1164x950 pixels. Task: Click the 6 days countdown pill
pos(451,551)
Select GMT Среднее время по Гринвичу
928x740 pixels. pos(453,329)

- - - - -

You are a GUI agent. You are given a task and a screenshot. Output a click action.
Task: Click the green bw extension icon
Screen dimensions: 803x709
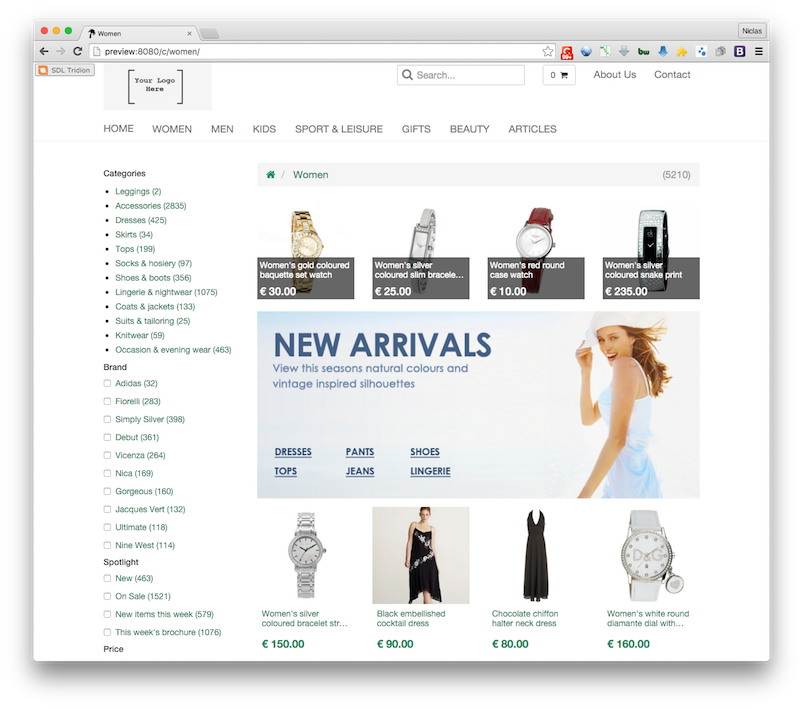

- - - - -

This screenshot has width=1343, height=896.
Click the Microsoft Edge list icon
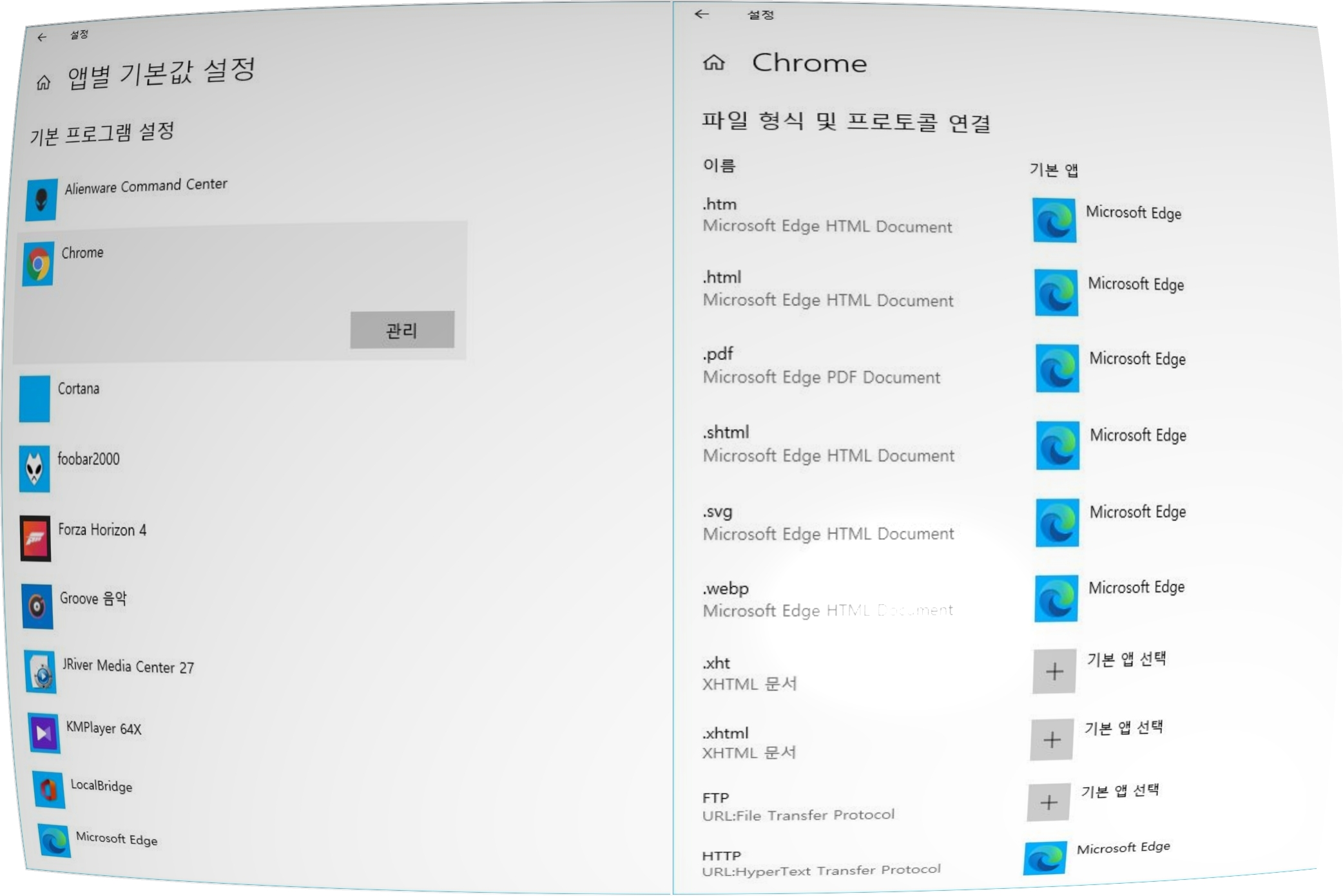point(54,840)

- - - - -

* EXERCISE: Rewrite the rows starting at the line that has "1164x950 pixels. Task: Click" and ending after the line that has "928x740 pixels. pos(453,329)", putting "countdown badge" in place of "countdown pill" and leaving everything else unchanged.

* WORKED SOLUTION:
1164x950 pixels. Task: Click the 6 days countdown badge
pos(451,551)
Select GMT Среднее время по Гринвичу
928x740 pixels. pos(453,329)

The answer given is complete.